World chip sales growth has decelerated for six straight months in another sign that the global economy is straining under the weight of rising interest rates and mounting geopolitical risks.
Semiconductor sales rose 13.3 percent in June from a year earlier, down from 18 percent in May, data from the global peak industry body showed. The slowdown is the longest since the US-China trade dispute in 2018.
The three-month moving average in chip sales has correlated with the global economy’s performance in the past few decades. The latest weakness comes as concern about a worldwide recession has prompted chipmakers such as Samsung Electronics Co to consider winding back investment plans.
Photo: Reuters
Semiconductors are key components in a world that is increasingly reliant on digital products and services, particularly during the COVID-19 pandemic, when a lot of work and schooling was conducted remotely.
Chip sales started to cool as central banks began scrambling to raise interest rates to combat spiraling inflation, and Russia’s war in Ukraine and prolonged COVID-19 lockdowns in China prompted a rapid reversal in the international outlook.
A Bloomberg Economics global tracker showed the prospects for the world economy have deteriorated rapidly this year, coinciding with chip sales beginning to slow.
Signs of an international downturn are also observed in trade data from South Korea, the world’s biggest producer of memory chips. Growth in chip exports last month eased to 2.1 percent from 10.7 percent in June, the fourth straight monthly decline.
In June, semiconductor stockpiles rose by the most in more than six years.
It is a similar story in Taiwan, which is another key player in electronics supply chains. The latest data indicated that manufacturing in the nation contracted in June and last month, while production and demand slumped, with new export orders registering the biggest fall.
The weakening momentum in these two canaries in the global coal mine is partly due to a slowing economy in China, which continues to impose lockdowns under its “zero COVID-19” policy. China’s factory activity unexpectedly contracted last month and property sales continue to shrink.
In the US, GDP has fallen for two straight quarters, although Cambridge, Massachusetts-based think tank the National Bureau of Economic Research refuses to call it a recession.
In Europe, factory activity plunged in June, further darkening the outlook for the continent and the wider world.

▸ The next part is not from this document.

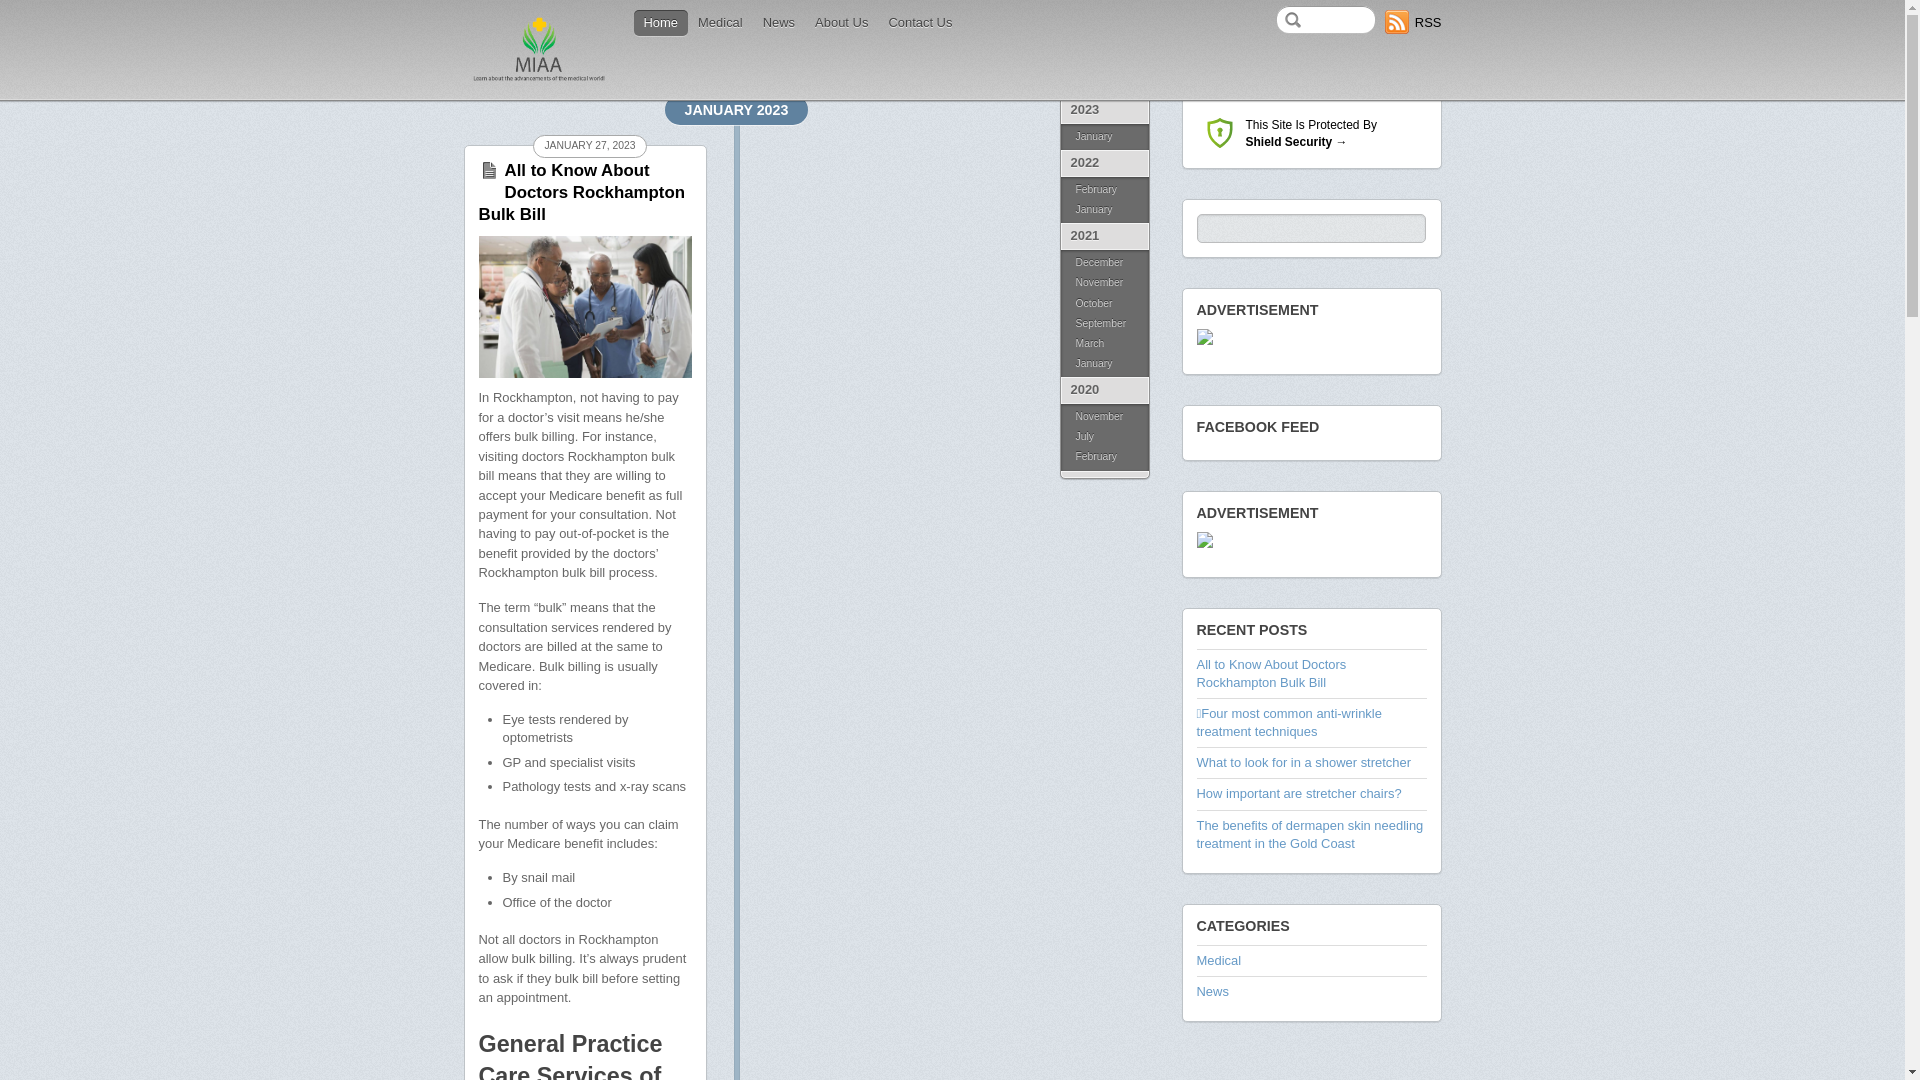 This screenshot has width=1920, height=1080. What do you see at coordinates (920, 23) in the screenshot?
I see `Contact Us` at bounding box center [920, 23].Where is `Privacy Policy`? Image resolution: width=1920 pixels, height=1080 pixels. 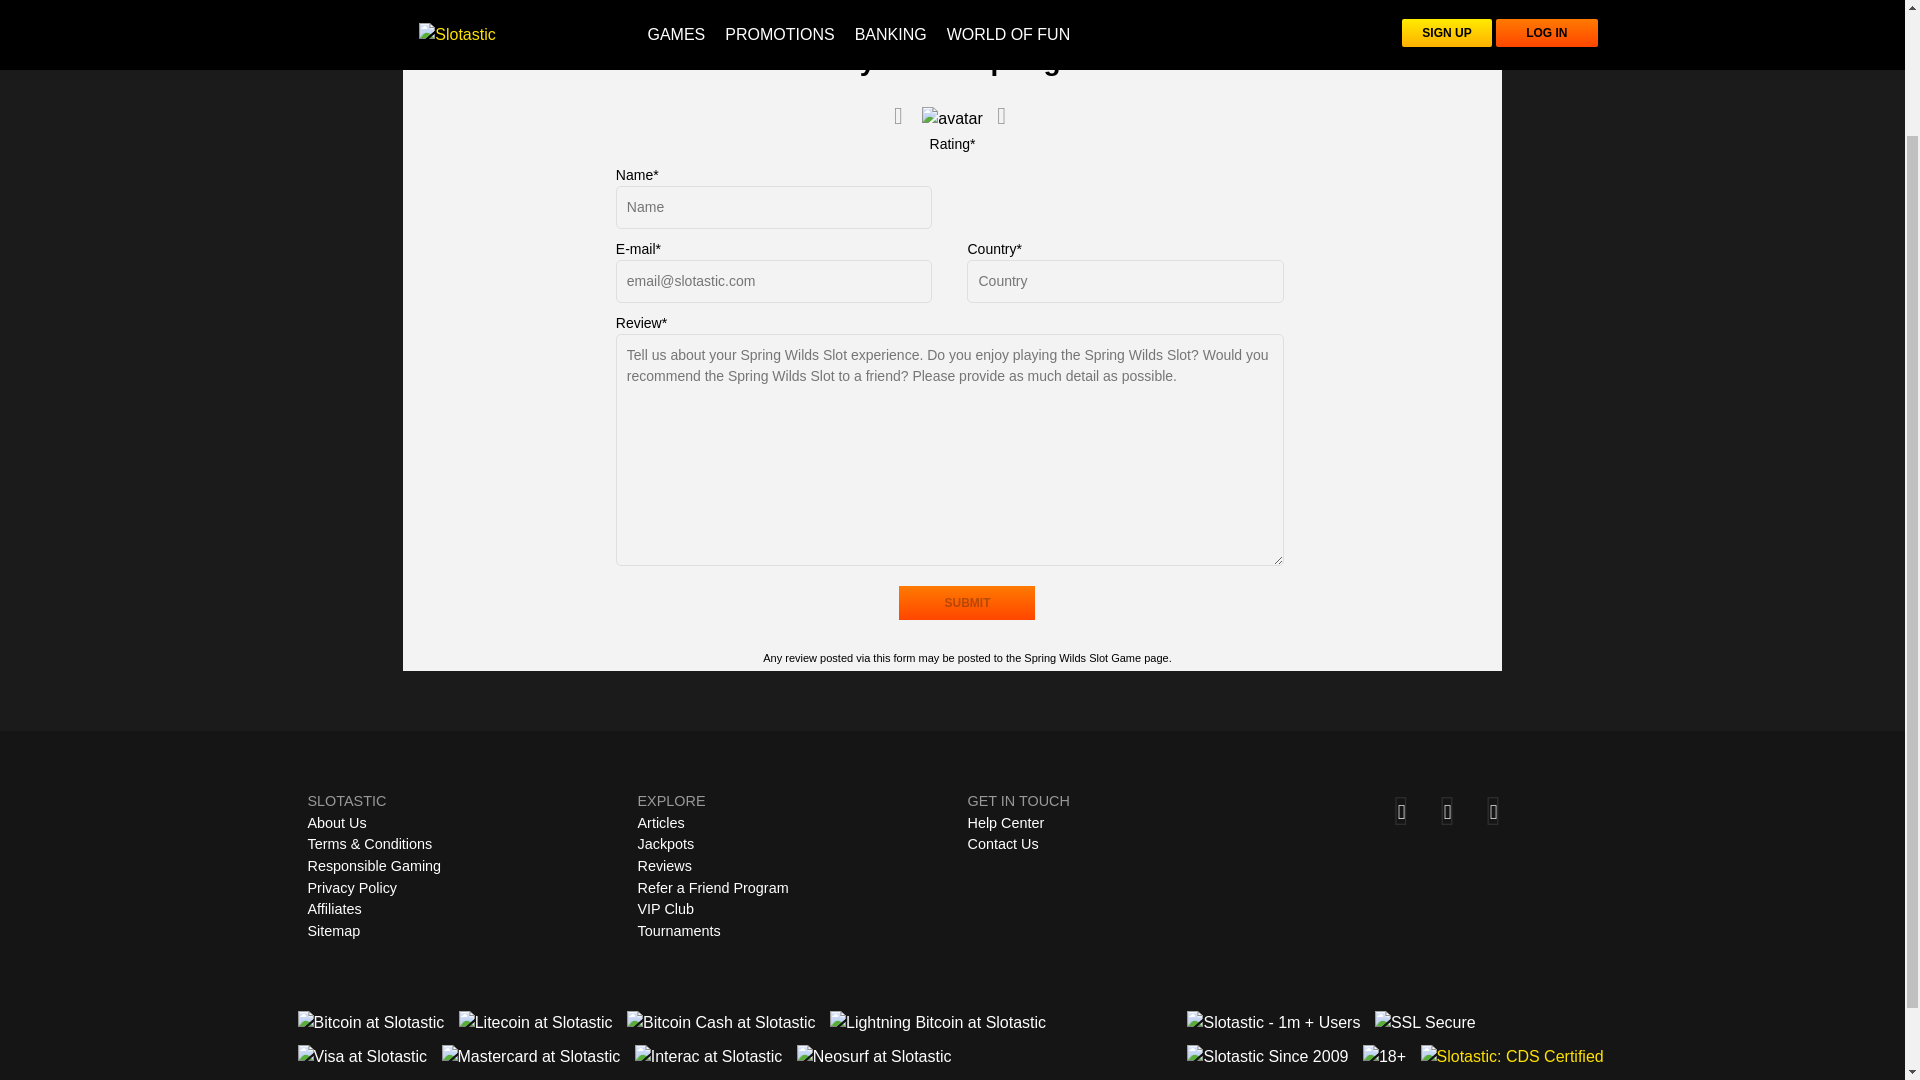 Privacy Policy is located at coordinates (352, 888).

Nonetheless, the IMF still sees a global expansion this year, and slowing chip sales do not automatically indicate a recession is imminent.

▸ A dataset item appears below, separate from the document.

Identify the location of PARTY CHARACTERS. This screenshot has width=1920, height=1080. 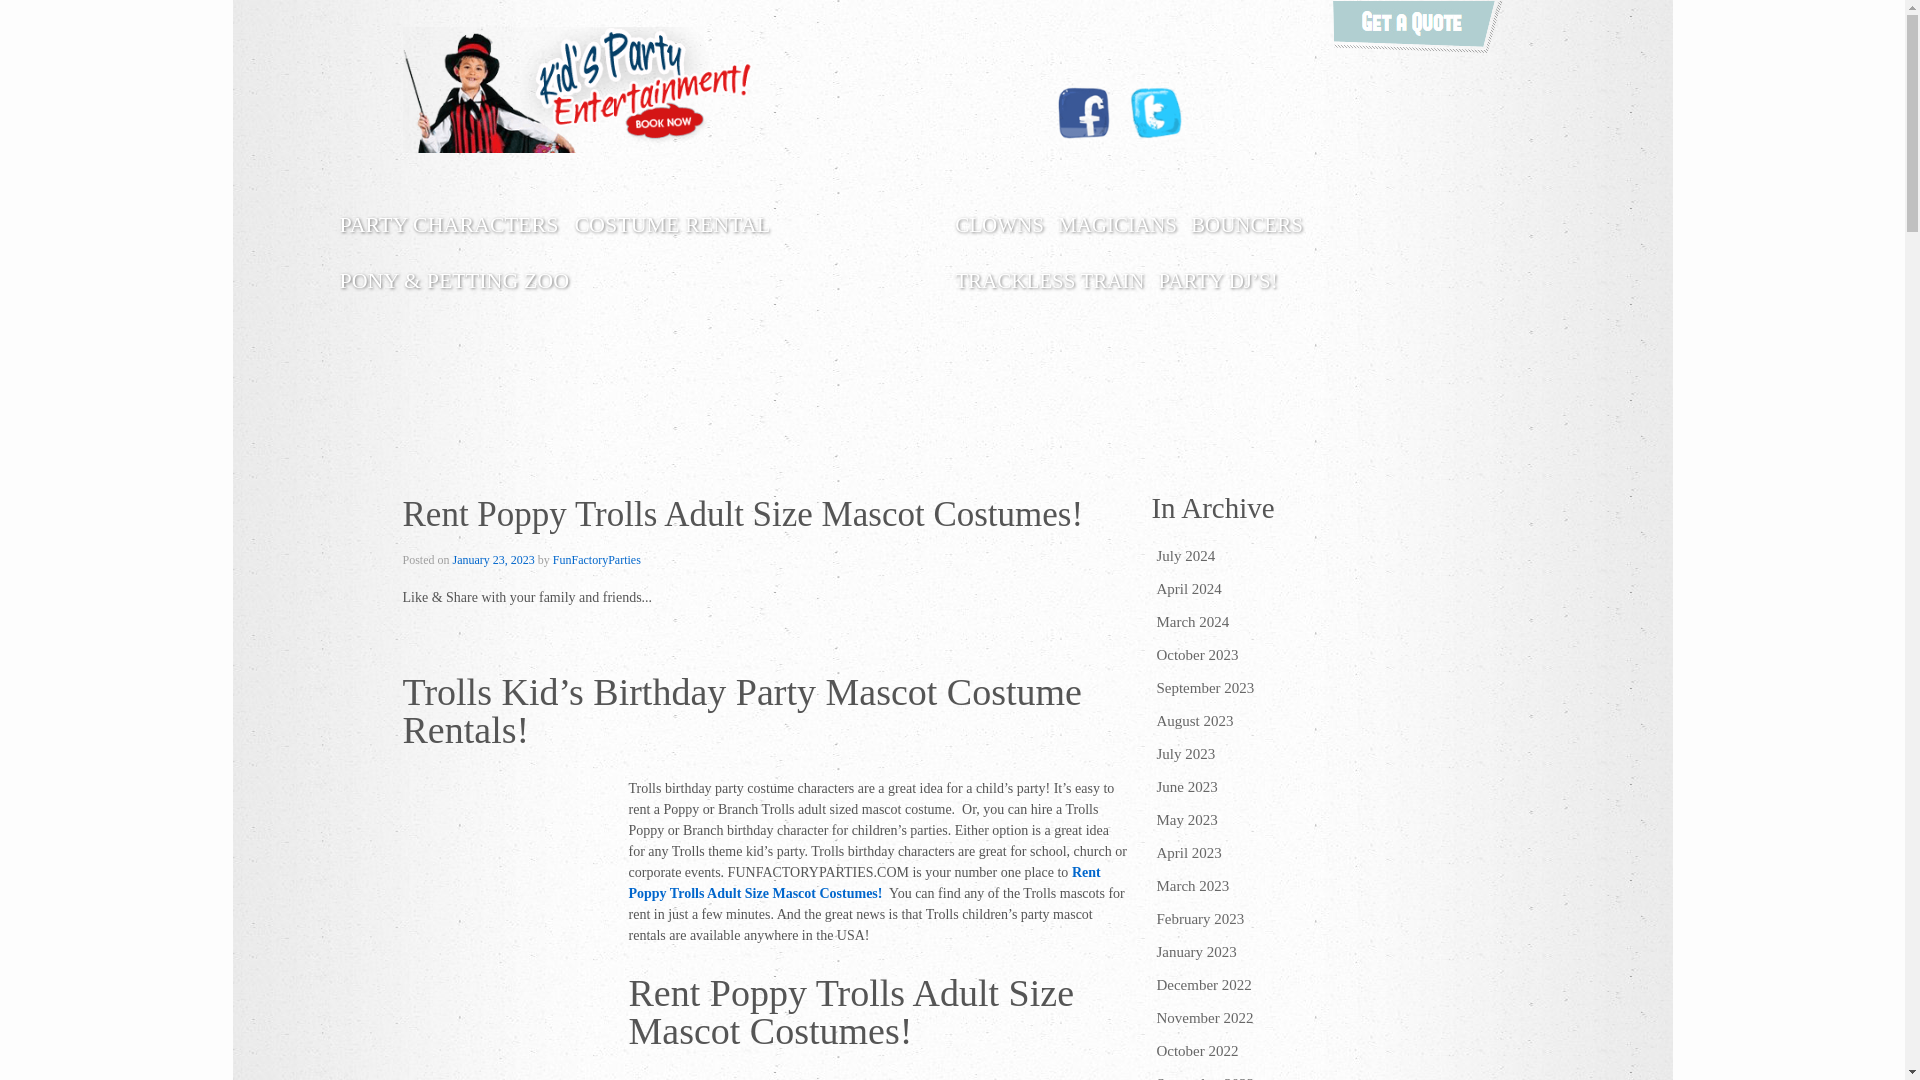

However, they offer a glimpse into the health of an international economy that relies heavily on the tiny components to manufacture everything from vehicles to smartphones to computers.
The peak world body — the Washington-based Semiconductor Industry Association — says it represents 99 percent of the US chip industry by revenue and almost two-thirds of non-US chip firms.
The sales it releases are compiled by World Semiconductor Trade Statistics.